REQUIRED ACTION: Go through the records and tally the lines that include the word "computer". The answer is that total alone.

[Stored data entries]
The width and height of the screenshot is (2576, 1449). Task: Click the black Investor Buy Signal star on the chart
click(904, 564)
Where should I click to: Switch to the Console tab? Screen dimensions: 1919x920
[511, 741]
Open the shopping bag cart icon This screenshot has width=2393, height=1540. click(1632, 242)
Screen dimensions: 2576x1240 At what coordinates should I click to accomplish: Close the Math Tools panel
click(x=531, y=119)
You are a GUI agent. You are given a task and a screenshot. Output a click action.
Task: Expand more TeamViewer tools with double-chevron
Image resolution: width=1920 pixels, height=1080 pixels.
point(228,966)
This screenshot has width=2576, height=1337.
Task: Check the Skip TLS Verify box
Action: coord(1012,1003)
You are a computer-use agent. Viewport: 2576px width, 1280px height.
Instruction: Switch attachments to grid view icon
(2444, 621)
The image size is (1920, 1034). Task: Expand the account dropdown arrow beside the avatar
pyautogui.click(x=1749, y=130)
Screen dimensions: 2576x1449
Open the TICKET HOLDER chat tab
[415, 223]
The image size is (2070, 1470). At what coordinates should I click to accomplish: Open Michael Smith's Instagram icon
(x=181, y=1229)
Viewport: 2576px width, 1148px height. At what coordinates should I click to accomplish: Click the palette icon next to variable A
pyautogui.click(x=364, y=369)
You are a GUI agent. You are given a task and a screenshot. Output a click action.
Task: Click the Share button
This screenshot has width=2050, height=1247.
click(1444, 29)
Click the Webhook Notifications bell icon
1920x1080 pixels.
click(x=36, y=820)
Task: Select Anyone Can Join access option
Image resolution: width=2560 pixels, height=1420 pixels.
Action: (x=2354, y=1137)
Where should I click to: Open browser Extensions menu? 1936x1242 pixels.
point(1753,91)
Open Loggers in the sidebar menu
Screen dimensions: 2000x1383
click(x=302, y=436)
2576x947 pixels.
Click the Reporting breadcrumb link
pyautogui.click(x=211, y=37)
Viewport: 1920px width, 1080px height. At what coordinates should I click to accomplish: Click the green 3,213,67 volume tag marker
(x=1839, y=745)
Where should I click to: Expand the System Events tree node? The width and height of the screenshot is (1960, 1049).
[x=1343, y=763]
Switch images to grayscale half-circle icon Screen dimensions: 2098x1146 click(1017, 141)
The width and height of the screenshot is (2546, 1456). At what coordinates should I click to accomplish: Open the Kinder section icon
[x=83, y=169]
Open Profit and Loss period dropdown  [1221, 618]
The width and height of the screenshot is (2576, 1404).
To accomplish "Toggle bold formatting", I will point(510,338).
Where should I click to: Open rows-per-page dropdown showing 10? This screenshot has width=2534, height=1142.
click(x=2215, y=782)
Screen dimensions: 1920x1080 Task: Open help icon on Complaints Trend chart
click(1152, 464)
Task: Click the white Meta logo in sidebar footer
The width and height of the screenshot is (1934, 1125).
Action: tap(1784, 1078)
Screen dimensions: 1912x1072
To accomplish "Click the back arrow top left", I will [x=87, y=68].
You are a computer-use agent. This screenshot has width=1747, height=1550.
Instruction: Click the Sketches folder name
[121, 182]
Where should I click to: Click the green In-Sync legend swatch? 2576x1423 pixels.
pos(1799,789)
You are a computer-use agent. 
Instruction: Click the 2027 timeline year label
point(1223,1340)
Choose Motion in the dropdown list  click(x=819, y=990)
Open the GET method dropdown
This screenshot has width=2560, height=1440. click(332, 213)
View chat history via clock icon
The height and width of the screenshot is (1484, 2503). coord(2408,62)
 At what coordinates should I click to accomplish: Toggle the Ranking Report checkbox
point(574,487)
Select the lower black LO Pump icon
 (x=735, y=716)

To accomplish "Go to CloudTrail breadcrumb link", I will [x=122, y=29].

WRITTEN SOLUTION: 3